→ Stated problem
Please revise the records from the start through the line with "item above need help? item is", replacing "screenshot" with "capture" and leaving everything else unchanged.

→ Rows showing where targets appear
━━━━━━━━━━━━━━━━━━━━

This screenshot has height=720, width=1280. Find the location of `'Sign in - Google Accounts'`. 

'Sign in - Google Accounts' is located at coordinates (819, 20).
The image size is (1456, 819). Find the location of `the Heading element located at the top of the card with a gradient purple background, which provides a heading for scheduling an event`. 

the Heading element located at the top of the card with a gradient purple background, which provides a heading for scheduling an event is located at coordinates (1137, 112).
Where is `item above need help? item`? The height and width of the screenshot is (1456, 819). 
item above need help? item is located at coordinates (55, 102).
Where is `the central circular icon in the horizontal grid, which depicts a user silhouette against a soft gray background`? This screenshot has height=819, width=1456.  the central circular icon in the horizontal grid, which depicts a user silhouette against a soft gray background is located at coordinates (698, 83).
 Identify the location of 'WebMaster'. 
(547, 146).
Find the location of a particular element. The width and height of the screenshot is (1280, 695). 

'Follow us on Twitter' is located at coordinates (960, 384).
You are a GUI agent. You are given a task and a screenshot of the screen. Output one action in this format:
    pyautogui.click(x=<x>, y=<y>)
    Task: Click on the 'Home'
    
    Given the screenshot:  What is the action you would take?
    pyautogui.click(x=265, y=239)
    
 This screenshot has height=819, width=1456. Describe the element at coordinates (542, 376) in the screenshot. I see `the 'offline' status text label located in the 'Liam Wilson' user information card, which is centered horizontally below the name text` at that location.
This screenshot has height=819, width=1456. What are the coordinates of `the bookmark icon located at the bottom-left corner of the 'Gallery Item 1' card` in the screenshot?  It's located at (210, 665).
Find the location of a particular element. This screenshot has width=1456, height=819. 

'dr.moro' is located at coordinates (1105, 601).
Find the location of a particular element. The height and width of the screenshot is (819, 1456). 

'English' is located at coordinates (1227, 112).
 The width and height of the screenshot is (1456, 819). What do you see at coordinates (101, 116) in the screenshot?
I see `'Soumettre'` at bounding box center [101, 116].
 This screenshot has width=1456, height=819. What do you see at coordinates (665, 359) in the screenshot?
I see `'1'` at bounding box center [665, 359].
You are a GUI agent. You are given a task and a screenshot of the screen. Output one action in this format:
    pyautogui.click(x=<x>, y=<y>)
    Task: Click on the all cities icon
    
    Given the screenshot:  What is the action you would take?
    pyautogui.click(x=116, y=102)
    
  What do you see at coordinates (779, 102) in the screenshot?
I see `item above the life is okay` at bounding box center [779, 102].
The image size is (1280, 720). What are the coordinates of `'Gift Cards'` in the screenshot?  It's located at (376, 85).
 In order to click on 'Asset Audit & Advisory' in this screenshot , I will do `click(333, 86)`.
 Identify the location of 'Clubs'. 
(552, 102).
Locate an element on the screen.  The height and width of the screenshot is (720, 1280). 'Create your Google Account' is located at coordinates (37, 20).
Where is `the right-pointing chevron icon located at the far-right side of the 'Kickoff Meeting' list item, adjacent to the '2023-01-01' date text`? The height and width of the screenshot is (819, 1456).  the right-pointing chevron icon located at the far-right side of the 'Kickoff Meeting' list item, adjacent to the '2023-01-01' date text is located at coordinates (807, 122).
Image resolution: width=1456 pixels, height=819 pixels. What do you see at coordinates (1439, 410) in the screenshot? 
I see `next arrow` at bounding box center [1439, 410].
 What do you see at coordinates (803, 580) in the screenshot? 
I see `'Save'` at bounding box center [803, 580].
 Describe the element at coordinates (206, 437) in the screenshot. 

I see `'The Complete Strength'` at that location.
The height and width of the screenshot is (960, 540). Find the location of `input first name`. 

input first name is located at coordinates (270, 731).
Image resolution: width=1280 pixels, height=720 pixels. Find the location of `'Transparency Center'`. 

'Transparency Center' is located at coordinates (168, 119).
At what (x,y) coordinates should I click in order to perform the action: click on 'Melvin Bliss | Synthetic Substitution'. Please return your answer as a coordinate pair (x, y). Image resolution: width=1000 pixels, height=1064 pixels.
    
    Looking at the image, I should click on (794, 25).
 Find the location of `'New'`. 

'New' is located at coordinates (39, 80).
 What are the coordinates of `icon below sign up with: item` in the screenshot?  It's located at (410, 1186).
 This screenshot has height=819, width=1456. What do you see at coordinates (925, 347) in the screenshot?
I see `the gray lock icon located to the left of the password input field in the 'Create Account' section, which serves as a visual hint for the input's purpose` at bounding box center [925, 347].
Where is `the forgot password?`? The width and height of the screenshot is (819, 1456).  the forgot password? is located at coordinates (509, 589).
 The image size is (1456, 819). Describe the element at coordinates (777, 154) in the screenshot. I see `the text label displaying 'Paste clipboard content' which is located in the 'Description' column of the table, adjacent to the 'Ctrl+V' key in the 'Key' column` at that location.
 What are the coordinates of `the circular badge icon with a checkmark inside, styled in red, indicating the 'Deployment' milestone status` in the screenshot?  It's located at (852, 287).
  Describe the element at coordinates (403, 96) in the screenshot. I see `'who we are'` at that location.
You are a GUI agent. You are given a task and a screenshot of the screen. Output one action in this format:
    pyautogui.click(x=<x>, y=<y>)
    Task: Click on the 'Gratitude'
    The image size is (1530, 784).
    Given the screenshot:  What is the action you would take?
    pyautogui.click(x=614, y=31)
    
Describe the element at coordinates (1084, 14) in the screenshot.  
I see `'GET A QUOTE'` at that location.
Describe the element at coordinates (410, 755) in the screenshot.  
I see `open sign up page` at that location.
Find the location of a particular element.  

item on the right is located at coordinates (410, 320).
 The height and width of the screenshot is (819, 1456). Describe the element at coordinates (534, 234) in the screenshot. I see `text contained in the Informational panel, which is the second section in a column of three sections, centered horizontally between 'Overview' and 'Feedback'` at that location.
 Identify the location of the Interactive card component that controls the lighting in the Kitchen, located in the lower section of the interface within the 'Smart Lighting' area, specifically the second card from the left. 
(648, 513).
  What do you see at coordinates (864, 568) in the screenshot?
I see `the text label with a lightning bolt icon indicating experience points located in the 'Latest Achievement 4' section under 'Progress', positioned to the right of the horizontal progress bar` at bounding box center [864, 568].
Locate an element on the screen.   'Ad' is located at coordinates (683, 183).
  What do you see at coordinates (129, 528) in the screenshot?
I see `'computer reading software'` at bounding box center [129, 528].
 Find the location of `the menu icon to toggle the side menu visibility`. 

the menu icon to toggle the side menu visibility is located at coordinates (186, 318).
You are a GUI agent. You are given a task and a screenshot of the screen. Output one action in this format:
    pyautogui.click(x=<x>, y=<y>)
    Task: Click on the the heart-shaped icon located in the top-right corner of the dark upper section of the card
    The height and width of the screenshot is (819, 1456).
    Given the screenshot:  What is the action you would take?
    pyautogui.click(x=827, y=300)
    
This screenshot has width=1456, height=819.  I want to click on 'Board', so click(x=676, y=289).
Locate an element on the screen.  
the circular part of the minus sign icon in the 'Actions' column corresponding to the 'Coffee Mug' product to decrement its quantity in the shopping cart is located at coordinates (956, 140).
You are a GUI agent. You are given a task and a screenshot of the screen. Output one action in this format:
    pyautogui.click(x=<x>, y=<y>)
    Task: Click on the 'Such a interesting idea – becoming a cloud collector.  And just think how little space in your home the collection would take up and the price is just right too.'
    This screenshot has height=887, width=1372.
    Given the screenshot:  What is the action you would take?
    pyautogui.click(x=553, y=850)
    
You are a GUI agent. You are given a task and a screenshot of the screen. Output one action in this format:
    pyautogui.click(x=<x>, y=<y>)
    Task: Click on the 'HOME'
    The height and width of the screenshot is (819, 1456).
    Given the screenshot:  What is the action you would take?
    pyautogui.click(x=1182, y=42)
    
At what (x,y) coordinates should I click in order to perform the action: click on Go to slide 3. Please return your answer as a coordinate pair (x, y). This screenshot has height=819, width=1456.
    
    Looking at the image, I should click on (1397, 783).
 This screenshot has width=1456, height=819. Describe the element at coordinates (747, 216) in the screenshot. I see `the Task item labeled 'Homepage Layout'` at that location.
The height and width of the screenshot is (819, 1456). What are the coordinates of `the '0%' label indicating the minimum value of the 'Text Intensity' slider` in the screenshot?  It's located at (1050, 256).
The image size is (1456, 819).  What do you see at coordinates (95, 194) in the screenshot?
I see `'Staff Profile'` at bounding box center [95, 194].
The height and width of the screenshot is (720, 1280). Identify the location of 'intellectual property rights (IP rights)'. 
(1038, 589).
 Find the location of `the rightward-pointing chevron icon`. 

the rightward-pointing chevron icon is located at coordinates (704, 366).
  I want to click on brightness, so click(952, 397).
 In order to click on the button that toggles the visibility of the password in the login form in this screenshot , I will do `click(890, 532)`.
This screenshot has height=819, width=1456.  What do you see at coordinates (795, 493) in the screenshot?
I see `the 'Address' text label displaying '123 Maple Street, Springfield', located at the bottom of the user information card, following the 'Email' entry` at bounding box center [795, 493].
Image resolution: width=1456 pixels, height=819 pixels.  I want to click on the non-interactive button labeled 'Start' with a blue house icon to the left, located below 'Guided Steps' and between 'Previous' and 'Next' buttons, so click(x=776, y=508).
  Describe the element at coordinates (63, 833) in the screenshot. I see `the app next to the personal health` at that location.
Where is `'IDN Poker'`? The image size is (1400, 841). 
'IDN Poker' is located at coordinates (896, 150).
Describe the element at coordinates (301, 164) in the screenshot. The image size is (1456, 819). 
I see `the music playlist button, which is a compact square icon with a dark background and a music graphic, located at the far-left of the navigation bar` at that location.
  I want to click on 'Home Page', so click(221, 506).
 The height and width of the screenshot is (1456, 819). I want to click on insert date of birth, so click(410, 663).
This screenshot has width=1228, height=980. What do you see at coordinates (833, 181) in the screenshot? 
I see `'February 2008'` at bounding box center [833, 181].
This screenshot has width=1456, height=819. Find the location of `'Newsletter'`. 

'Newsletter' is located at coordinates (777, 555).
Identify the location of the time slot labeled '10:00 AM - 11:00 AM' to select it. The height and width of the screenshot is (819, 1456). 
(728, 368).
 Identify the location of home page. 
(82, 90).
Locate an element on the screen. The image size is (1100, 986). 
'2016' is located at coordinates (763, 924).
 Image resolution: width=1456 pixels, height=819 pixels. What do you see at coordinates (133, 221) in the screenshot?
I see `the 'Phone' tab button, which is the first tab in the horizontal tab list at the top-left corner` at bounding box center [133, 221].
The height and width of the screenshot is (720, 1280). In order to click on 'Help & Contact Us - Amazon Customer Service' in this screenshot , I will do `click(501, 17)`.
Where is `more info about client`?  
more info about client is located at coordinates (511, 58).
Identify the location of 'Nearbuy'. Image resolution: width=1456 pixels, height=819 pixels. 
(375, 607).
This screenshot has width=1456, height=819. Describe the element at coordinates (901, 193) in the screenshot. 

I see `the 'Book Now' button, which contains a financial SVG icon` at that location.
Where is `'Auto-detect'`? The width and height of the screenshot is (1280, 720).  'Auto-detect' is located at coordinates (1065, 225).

━━━━━━━━━━━━━━━━━━━━

→ Answer to the problem
This capture has height=720, width=1280. Find the location of `'Sign in - Google Accounts'`. 

'Sign in - Google Accounts' is located at coordinates (819, 20).
The image size is (1456, 819). Find the location of `the Heading element located at the top of the card with a gradient purple background, which provides a heading for scheduling an event`. 

the Heading element located at the top of the card with a gradient purple background, which provides a heading for scheduling an event is located at coordinates (1137, 112).
Where is `item above need help? item`? The height and width of the capture is (1456, 819). 
item above need help? item is located at coordinates (55, 102).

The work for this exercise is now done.